Is there a right way to read the bible? David Plotz, an unobservant Jew, was thumbing through the bible (Genesis to Chronicles) during his niece's bat mitzvah and encountered the story of Dinah, a quite gruesome tale. Why didn't he know about such a morally ambiguous story from Jewish school? So he decided to read the bible and blog about it. His blog postings have now been gathered into The Good Book. Plotz admits upfront that he has no training in biblical scholarship. But that doesn't stop him from drawing lessons from what he reads. For example, Samson and Delilah means "1. Women are deceptive and heartless. 2. Men are too stupid and sex-crazed to realize this."
Naturally, conservative Jewish and Christian scholars are jumping all over Plotz. How dare he tell us what these stories mean! One needs instruction to interpret the bible.
Actually, Plotz is saying these are what the stories mean to me. And I'll add they'll mean something different to each reader. So read it. Let it speak to you. Talk to others to find out what is says to them. Study it to find out what it has said over the ages.
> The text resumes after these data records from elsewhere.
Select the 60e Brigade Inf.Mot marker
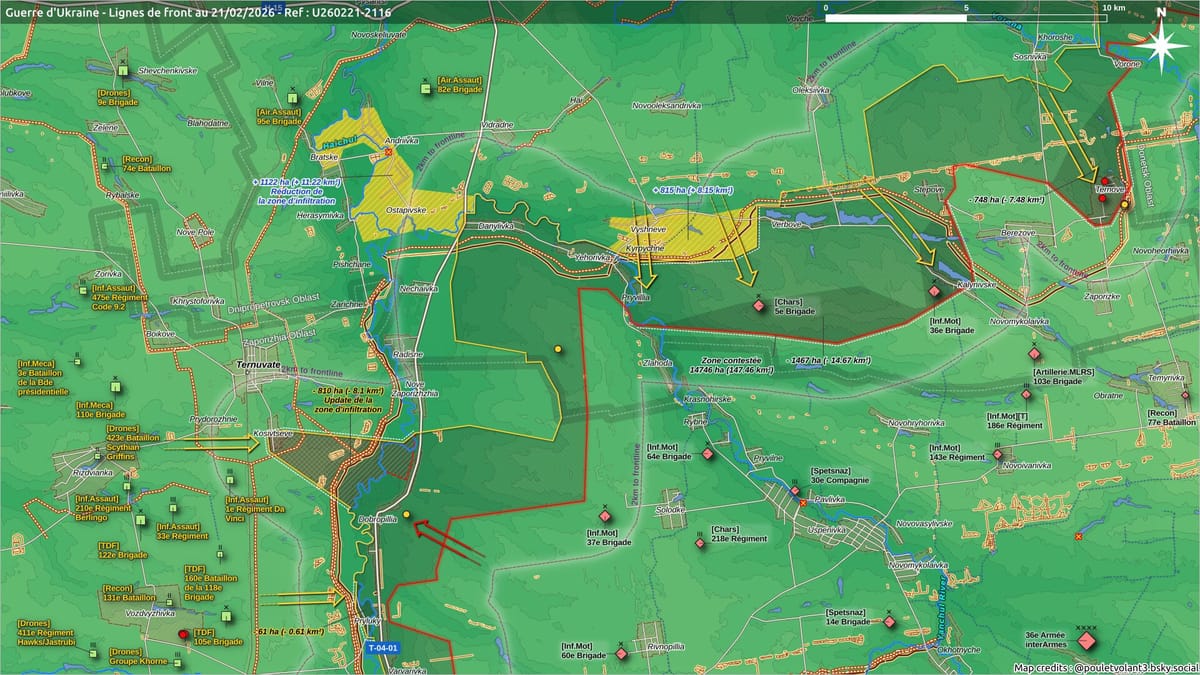The width and height of the screenshot is (1200, 675). 621,653
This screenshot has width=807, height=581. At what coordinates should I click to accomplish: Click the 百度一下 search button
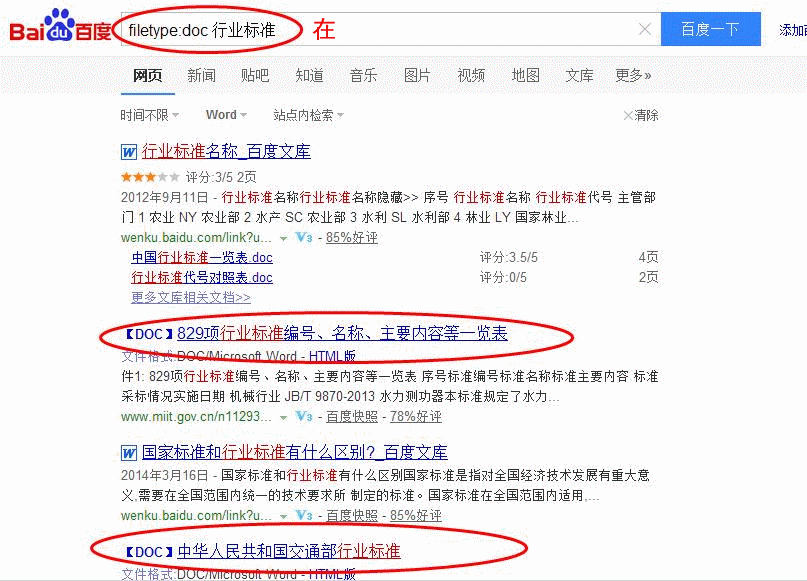point(711,29)
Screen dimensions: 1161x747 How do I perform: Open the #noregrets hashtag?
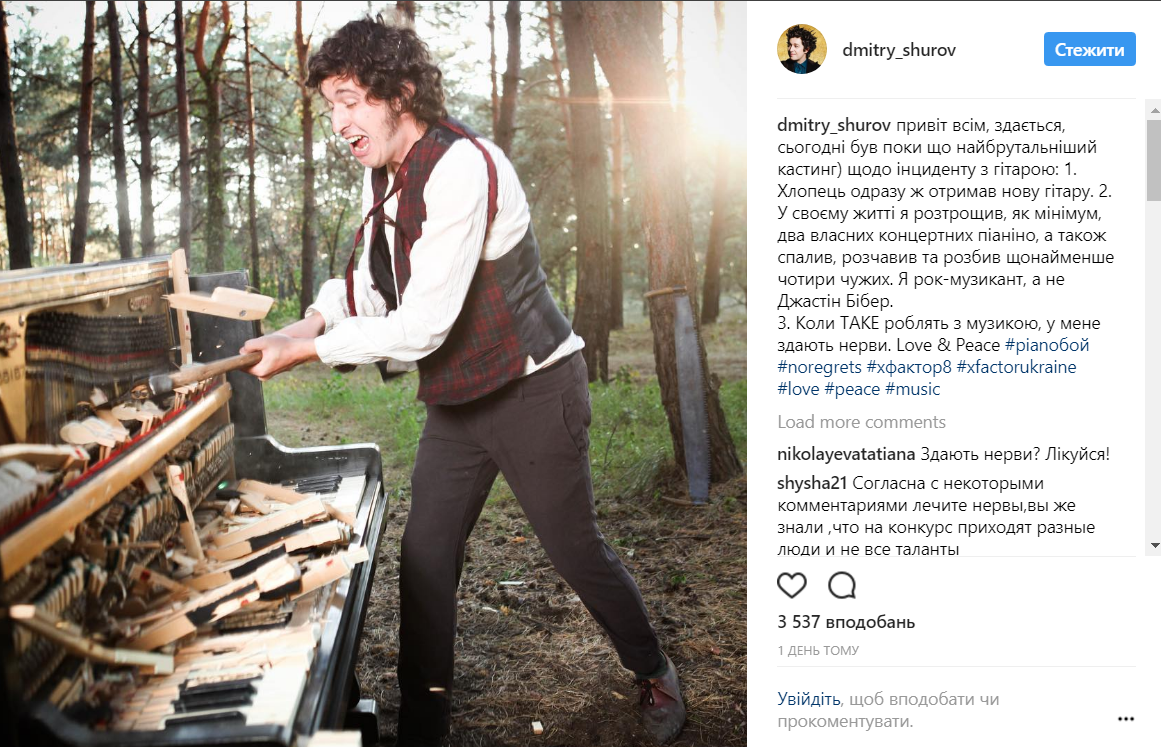820,367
Don't worry about being right (unless you're a preacher or scholar), because the point is to let it become personal.
As for Dinah, she was raped, married off to her rapist, widowed when her brothers go on a murderous rampage, then listens to her father rebuke them for ruining his reputation. And she says nothing. The spiritual message? I have no idea. It probably has more to do with Jewish history than with insight into God.